==== ITEMS ====

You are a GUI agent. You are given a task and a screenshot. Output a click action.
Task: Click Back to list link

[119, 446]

====
==== ITEMS ====

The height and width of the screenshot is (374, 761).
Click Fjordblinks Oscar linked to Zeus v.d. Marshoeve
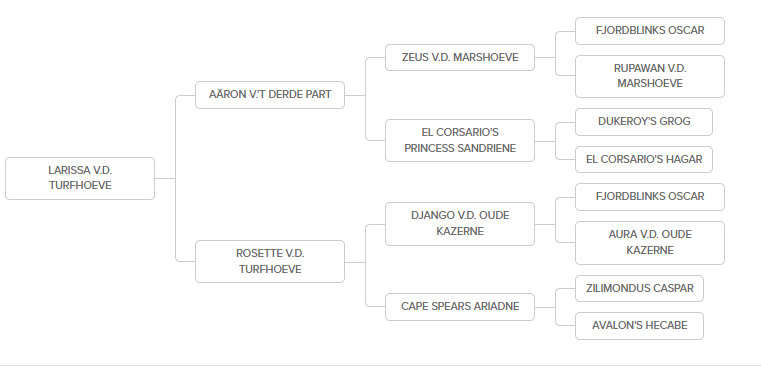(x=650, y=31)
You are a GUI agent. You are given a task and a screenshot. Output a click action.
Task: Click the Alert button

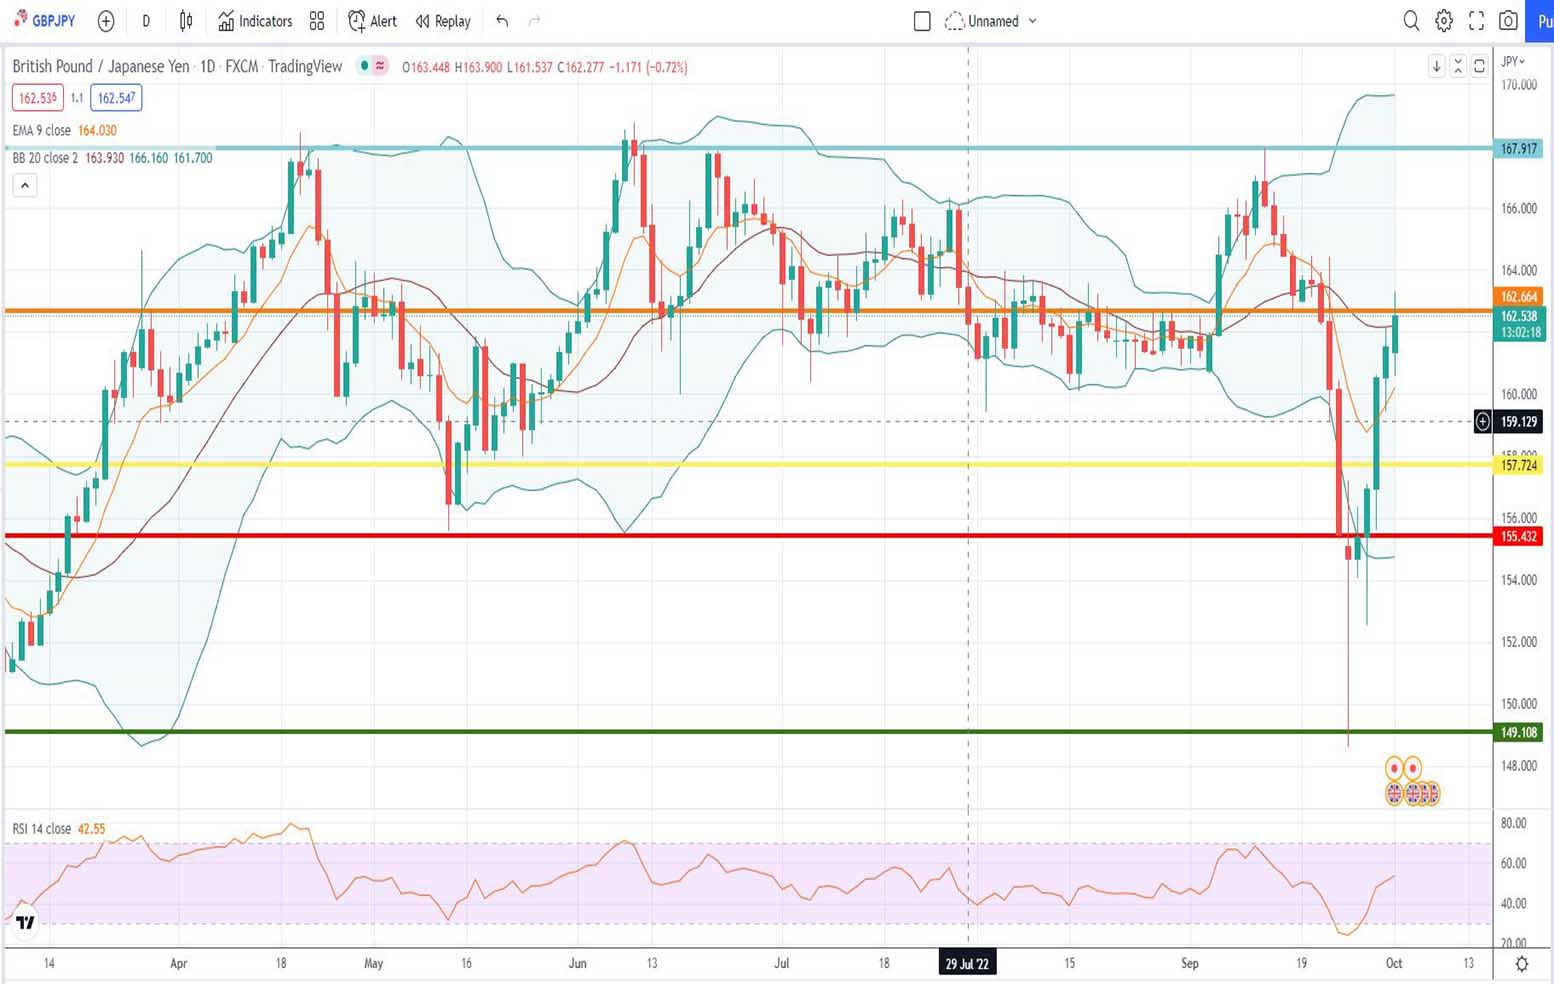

====
==== ITEMS ====

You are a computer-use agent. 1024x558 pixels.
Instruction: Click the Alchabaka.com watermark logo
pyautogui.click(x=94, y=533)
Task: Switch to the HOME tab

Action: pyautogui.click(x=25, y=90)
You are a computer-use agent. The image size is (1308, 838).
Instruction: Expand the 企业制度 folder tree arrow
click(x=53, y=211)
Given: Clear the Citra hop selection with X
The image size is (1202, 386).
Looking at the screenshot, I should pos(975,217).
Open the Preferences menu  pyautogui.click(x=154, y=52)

====

Gather every line of the listing above that contains the string "image", where case counts, and copy each of those lines in full.

» **RIGHT ANSWER**
You are a computer-use agent. The image size is (1308, 838).
The image size is (1202, 386).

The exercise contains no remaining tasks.